One prominent example is the Neil Woodford Equity Income Fund, which collapsed in the summer of 2019.
Known for his 'star' stock picking abilities, Woodford launched the fund in 2014, attracting significant interest. By 2017, the fund had assets under management valued in excess of £10 billion.
Woodford had invested heavily in illiquid assets - holdings that can't be quickly sold - particularly shares in private companies. These shares offered high growth potential, but were riskier than investments in more established, listed companies.
When some of the companies in which Woodford had invested issued profit warnings, confidence in the fund waned and investors began to withdraw their cash.
To meet these withdrawal requests, Woodford was forced to sell the liquid assets he had, tipping the fund's balance even further towards illiquid holdings.
Eventually, withdrawals were frozen and remaining investors could not access their cash. The fund was broken up in 2019, losing 400,000 investors £1 billion.
Many are still waiting to get some of their money back.
Exactly how much you'll pay to invest depends on the funds you pick and your investment platform.
Below are the main costs to consider:
Each fund charges its own annual fee - usually referred to as its ongoing charges figure (OCF) or total expense ratio (TER).
This covers the cost of managing the fund, and usually ranges from 0.75% to 1.00% the value of your holdings for actively managed funds, or 0.1% to 0.85% for passively managed tracker funds.
Investment platforms may charge an annual fee for holding funds in an investment account. This could be a flat fee, or a percentage of your portfolio value - usually in the region of 0.25% to 0.45%.
Some providers don't charge a platform fee, while others only charge customers for holding funds, but not shares. Where a platform fee is charged for holding shares, this is sometimes capped at a maximum amount, generally around £40 per year.
These are flat fees charged by an investment platform when customers buy or sell assets.

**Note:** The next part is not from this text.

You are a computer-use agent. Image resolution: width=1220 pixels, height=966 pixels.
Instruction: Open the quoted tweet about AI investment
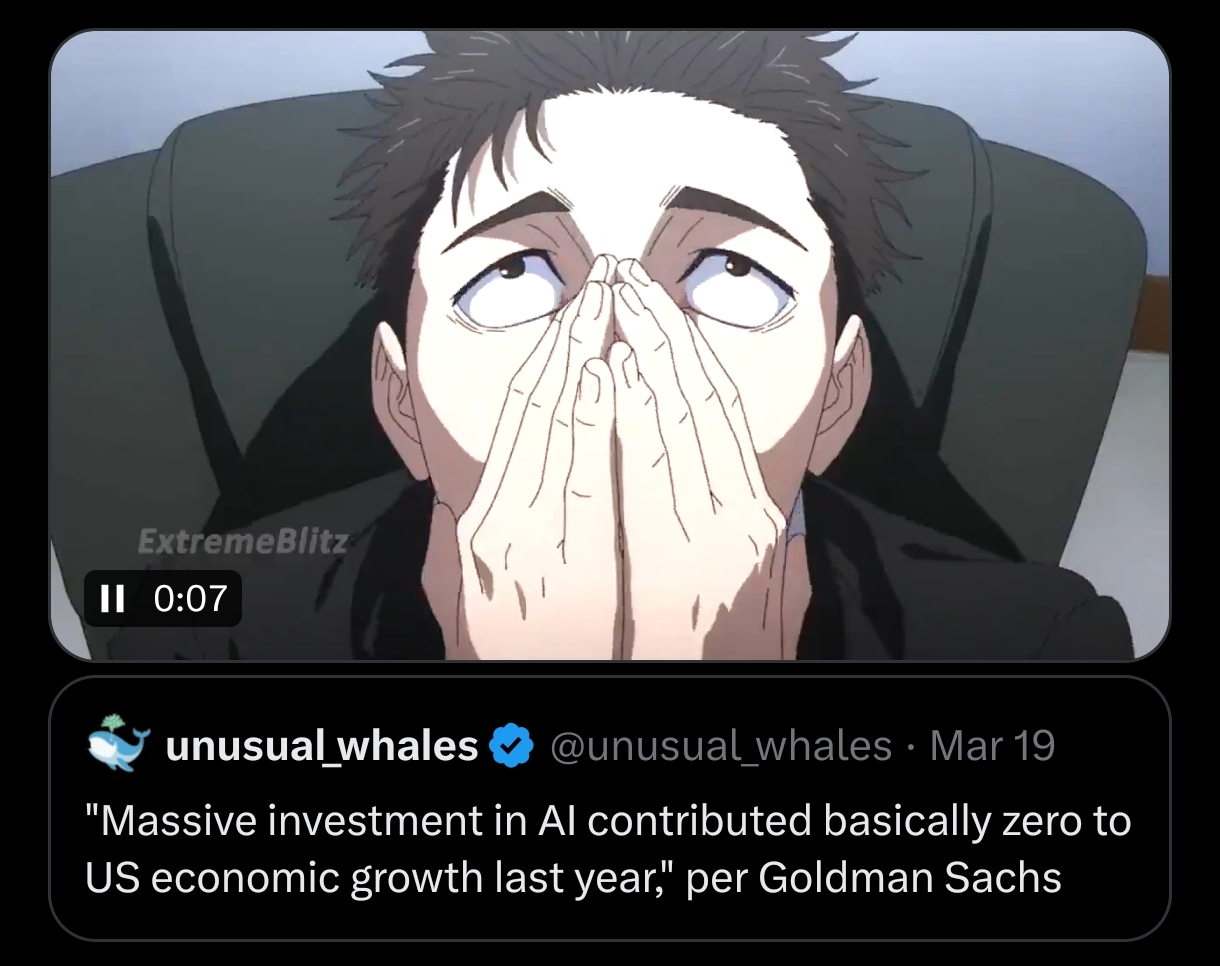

Some major platforms - such as Fidelity, Bestinvest and Hargreaves Lansdown - do not charge dealing fees for funds.
Some investors may also have to pay tax on the profits they make by investing in funds.
If you invest through a tax-free wrapper such as an ISA or SIPP, there's no need to pay tax on any returns.
Without this tax-free wrapper, however, investors may be liable for the following taxes:
Individuals who receive dividends on their investments may need to pay income tax.
Each UK resident can currently earn up to £2,000 in dividends each year tax-free. Any dividends income above this threshold is counted towards their annual income for tax banding purposes.
From 6 April 2023 this allowance will be cut to £1,000. It will be cut once again, to £500, from 6 April 2024.
Dividends above your allowance are taxed at 8.75% for basic rate taxpayers, 33.75% for higher rate taxpayers, and 39.35% for additional rate taxpayers.
For example, if someone earned a salary of £25,000, and £3,000 in dividends, during the 2023-24 tax year, they would have a total income of £28,000 and so fall into the basic rate tax band.
This means they would pay no tax on the first £1,000 of their dividends, and 8.75% on the remaining £2,000 (£175).
Investors who make a profit of more than £12,300 each tax year through selling their investments must pay capital gains tax.
This allowance will be cut to £6,000 on 6 April 2023, and further reduced to £3,000 from 6 April 2024.
The rate investors pay depends on their tax band and the type of asset sold.
Basic rate taxpayers pay capital gains tax of 10% on any earnings above their annual allowance. Higher and additional rate taxpayers pay 20%.
Investors can buy and sell investment funds directly from a fund manager, through a trading platform, through a robo-advisor, or through a financial advisor.
If you choose a trading platform, you may be charged dealing fees each time you buy and sell.
When you place an order for a unit in a fund, the price you'll pay is determined by the next daily valuation. This means you won't know the exact price beforehand.
Investors should typically look to hold their units or shares in an investment fund for at least five to 10 years, to weather any volatility from stock market downturns.